According to a further inventive idea, it is provided that a protective gas is introduced into the interior of the tube. As a result, it is possible to manufacture copper pipes with a metallic bare inner surface, which are practically free of carbon residues.

Expulsion of the drawing oil vapors or cracking reaction products can also take place preferably from the rear pipe end when a protective gas as described above is sucked or blown. It has been found advantageous after connecting two pipe pieces to close the free end of the following pipe piece on a suction pump, and to keep the end of the already annealed pipe in a protective gas atmosphere. In this embodiment of the invention, the tensile lamps are drawn against the treatment direction, thereby obtaining a substantially carbon-free surface of the tube. It is important here that oxygen cannot enter from the suction end of the tube, as this could give rise to at least partial oxidation of the inner surface at the high temperatures of more than 600 ° C. The velocity of the shielding gas flow in the interior of the tube must also be more than double the velocity of the passage of the tube, preferably more than 5 times the value.

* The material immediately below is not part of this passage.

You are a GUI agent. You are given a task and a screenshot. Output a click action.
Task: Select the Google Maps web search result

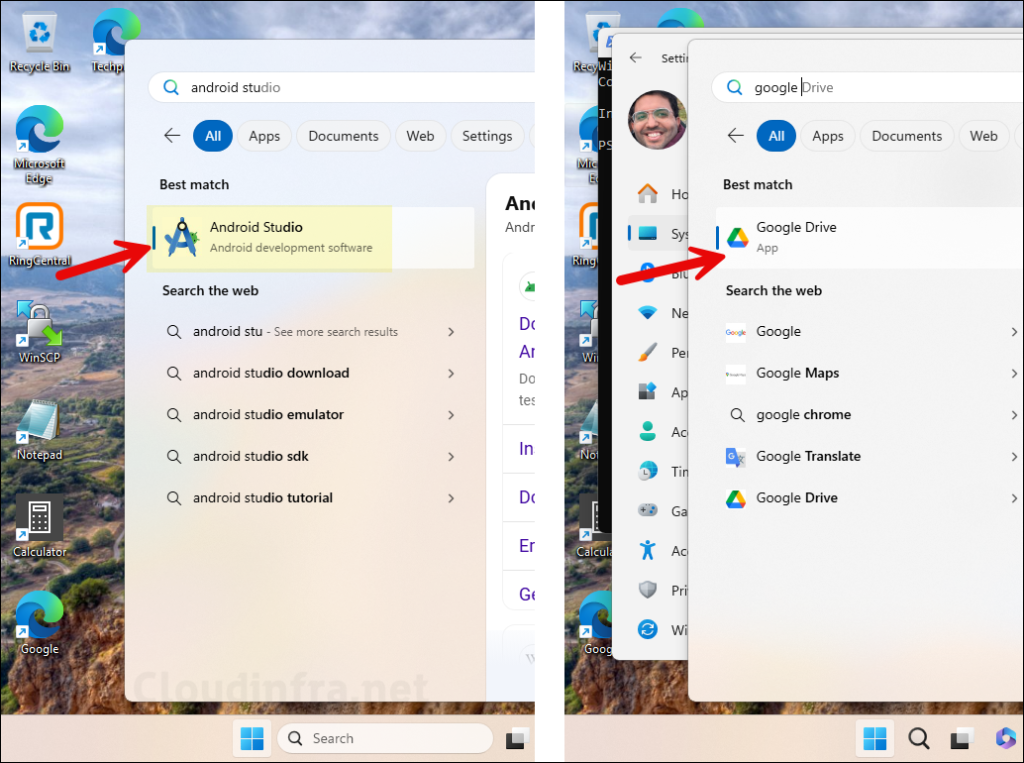(x=797, y=373)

In order to preclude the entry of the oxygen with certainty, an overpressure is maintained in the shielding gas atmosphere, which is located at the end of the already annealed tube. The treated copper pipe, which is laid in buildings as an installation pipe or heating pipe, is usually supplied in stock coils in lengths from 25 to 50 m. Since the most common pipes with the dimensions 15 x 1 on the market are obtained in normal treatment after the last draft in lengths of up to 400 m, the commercial length must therefore be separated after the plastic sheathing. This separation is preferably carried out in the same treatment, namely through a saw cut. In the method according to the invention it has proved advantageous in this case to reduce the flow velocity of the protective gas during the sawing and shortly before and shortly thereafter by switching off the suction pump to zero, or by switching the suction pump to the opposite towards current flow. This measure is advantageous to prevent the inflow of air during sawing. This measure could be dispensed with if the entire device is operated under shielding gas, but this is too expensive to dispense with a separate shielding gas chamber for sawing. The use of heated shielding gas according to the invention ensures that not too much heat is extracted from the tube during annealing, so that the soft annealing effect is maintained.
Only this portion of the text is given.